Since then, I’ve wanted my own Shrek cat, a kitty with big, velvety black liquid eyes and dainty, folded back ears. Well, I didn’t realize that those signs in real-life cats mean murder. Behold!
Silently, George pleaded with me to let him drink my blood.
Seriously, though, Georgie is a very sweet cat and Ron and I love him to bits (as in, our cat wants to chew us to bits). My family adopted our first kitten when I was 8 years old and since then we’ve always had a feline in the fold. Despite having lived with a total of five cats over the last 20 years, each of their “catsonalities” always surprises and delights me.
When Ron and I were in the process of discussing our future together after graduate school, he mentioned over dinner at a Mexican restaurant that he might be allergic to cats. I spat out a mouthful of chicken flauta, slammed my glass of horchata into the wall and screamed “GODDAMMIT! That’s a deal breaker for me! A deal breaker!”
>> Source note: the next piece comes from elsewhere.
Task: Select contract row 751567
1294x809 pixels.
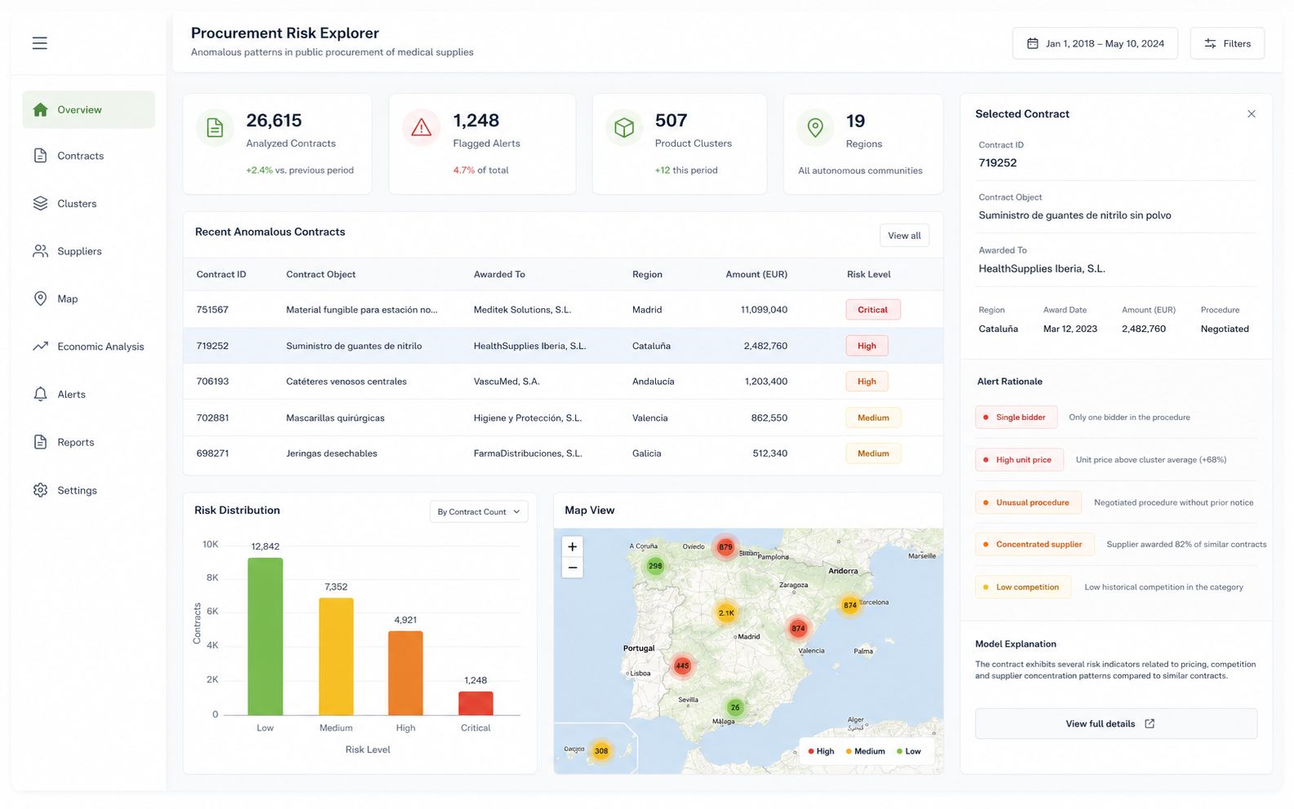Action: [x=563, y=310]
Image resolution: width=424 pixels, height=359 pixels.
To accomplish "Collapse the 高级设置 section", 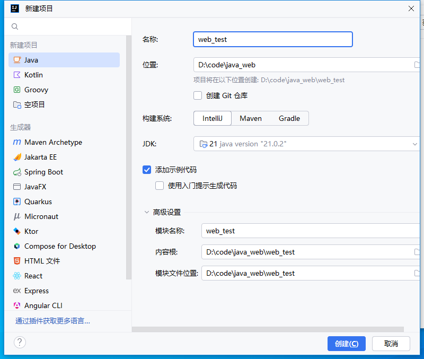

Ron said, “I just wanted to let you know the worst case scenario, because I know you want a cat.”
“And I’ll let you know mine,” I screamed, as I smeared salsa all over my face in a fit of pique. “No cat, no Cat-herine!”
As it turned out, Ron isn’t allergic to cats, so I didn’t have to break up with him. That would have been really sad, you know, because I love Ron. But I loooooooooove my cats.